• **WHAT TO DO**
Keep only the lines of the listing that include the word "computer", and copy them.

• **ENTRIES SUPPLIED**
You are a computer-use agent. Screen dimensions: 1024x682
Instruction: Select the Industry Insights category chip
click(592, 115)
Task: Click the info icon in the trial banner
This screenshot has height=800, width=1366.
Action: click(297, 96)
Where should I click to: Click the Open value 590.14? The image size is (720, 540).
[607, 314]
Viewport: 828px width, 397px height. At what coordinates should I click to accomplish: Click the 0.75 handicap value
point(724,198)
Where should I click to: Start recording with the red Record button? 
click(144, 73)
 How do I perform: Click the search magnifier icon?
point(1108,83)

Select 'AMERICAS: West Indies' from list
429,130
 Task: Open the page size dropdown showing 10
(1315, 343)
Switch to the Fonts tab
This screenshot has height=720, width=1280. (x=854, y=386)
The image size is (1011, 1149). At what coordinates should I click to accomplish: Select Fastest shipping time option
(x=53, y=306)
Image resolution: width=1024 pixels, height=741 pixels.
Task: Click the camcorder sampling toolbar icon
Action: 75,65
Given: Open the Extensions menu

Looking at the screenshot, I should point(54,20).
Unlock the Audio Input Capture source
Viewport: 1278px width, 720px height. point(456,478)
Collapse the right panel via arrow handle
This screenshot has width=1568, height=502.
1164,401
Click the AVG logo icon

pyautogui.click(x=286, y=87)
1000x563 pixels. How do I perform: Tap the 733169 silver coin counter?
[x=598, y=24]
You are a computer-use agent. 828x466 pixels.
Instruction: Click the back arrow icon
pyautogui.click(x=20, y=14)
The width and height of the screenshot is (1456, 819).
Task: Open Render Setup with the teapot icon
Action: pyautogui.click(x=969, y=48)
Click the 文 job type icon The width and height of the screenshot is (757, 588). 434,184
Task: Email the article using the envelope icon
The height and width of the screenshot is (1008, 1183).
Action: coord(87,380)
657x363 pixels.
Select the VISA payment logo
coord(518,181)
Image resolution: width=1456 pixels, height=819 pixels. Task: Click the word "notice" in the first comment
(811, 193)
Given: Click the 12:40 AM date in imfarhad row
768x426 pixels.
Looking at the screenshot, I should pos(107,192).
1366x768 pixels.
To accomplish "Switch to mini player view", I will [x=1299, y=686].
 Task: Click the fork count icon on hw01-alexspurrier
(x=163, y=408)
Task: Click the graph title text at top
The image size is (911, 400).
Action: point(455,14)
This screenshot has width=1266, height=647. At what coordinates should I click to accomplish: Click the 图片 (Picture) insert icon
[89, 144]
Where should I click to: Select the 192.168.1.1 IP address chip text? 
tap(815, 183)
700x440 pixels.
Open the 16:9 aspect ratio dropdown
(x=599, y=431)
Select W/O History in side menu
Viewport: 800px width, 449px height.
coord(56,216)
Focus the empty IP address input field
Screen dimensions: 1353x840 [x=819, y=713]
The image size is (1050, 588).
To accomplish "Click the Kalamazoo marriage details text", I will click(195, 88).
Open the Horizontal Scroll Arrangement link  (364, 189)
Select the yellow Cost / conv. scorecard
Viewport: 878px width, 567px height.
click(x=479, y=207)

• **ANSWER AREA**
You are a computer-use agent. Screen dimensions: 1024x682
You are a computer-use agent. 828x466 pixels.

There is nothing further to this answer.